After being processed by the second windowing module 211, the output audio signal may be sent to the audio playback module 213 and be played back by it to a user of the audio device 200 for listening. It can be understood that in the output audio signal, there is a predetermined frame shift between the start positions of two adjacent output data frames, and the size of the predetermined frame shift is less than the frame length. In some embodiments, each output data frame may include N segments, where N is an integer not less than 2, and the size of the frame shift may be equal to 1/N of the frame length. Since a new output data frame is provided to the audio playback module 213 after each interval equal to the frame shift, the audio playback delay is substantially reduced to a size same as the frame shift. For example, if the frame shift is 1/N of the frame length, the audio playback delay can be reduced to 1/N of the frame length.



FIG. 3 illustrates the exemplary processing of an audio signal in accordance with an embodiment of the present application.


As shown in FIG. 3, an original audio signal can be sampled by the signal sampling module and a plurality of input data frames (the data points included in each input data frame are not shown in FIG. 3) can be generated offset from each other by a predetermined frame shift. For example, the input data frame may include an i-th input data frame, an (i+1)-th input data frame, an (i+2)-th input data frames as shown in FIG. 3, where i is a positive integer. In the example of FIG. 3, each of the three input data frames consists of four equal-length segments, which are offset from each other by the length of one segment, that is, ¼ of the frame length of the input data frame. It should be noted that in practice, the number of segments included in an input data frame, and the frame shift between two adjacent input data frames can be adjusted according to actual needs.

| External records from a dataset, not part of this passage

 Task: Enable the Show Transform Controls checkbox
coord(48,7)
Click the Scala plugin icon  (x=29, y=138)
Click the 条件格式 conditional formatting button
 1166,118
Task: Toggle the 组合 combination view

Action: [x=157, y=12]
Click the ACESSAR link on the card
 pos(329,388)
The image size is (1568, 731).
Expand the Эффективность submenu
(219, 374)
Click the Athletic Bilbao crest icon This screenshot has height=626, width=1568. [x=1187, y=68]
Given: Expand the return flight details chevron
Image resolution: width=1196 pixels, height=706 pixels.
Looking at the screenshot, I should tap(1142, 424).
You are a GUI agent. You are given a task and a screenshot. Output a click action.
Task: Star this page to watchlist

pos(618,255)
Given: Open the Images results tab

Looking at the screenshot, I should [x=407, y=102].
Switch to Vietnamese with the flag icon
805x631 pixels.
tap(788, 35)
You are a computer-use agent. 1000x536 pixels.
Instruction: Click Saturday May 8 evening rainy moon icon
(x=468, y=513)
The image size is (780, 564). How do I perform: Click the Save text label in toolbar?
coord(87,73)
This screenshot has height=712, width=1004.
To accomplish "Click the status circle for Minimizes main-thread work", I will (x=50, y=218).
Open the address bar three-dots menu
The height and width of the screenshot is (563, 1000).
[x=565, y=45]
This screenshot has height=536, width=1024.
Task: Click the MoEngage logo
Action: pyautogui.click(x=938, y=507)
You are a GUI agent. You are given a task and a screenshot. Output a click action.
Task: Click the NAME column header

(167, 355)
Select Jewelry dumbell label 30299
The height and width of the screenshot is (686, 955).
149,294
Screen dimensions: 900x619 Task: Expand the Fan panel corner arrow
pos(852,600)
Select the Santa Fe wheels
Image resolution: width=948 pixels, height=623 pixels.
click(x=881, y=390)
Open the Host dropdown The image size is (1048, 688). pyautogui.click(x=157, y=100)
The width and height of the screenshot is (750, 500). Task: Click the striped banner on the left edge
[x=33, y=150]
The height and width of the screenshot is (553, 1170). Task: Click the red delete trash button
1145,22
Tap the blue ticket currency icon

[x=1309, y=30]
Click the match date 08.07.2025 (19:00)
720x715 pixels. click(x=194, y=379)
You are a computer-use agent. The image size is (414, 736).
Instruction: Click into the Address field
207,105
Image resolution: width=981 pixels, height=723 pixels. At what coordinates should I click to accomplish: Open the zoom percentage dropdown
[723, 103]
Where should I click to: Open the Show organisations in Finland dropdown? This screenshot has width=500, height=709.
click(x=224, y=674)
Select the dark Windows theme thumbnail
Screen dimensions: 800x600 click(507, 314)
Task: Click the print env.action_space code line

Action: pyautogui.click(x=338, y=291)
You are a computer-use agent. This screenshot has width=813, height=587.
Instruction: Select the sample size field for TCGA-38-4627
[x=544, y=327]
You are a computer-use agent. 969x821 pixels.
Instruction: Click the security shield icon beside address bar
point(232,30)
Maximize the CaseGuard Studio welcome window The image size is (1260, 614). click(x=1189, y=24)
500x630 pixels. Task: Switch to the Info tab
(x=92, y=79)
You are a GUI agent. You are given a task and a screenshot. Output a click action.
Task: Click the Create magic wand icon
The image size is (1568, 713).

For the plurality of input data frames included in the input audio signal, the first windowing module may sequentially perform the first windowing processing using the first window function. Referring to FIG. 3, the first window function 301 has a start point 301a and an end point 301b, which are respectively aligned with two ends of each input data frame. For example, at Ti, the two ends of the first window function 301 are respectively aligned with the two ends of the i-th input data frame to perform the windowing processing; at Ti+1, the two ends of the first window function 301 are respectively aligned with the two ends of the (i+1)-th input data frame to perform the windowing processing; at Ti+2, the two ends of the first window function 301 are respectively aligned with the two ends of the (i+2)-th input data frame to perform the windowing processing.


In the embodiment shown in FIG. 3, the window corresponding to the first window function 301 may be divided into a starting region 303 starting at the start point 301a, an ending region 305 ending at the end point 301b, and an intermediate region 307 located between the starting region 303 and the ending region 305. The first window function 301 has a constant first weighting factor within the intermediate region 307. The first window function 301 also has a starting function portion in the starting region 303, which changes from 0 at the start point 301a to the first weighting factor adjacent to the intermediate region 307. The first window function 301 further has an ending function portion in the ending region 305, which changes from the first weighting factor adjacent to the intermediate region 307 to 0 at the end point 301b.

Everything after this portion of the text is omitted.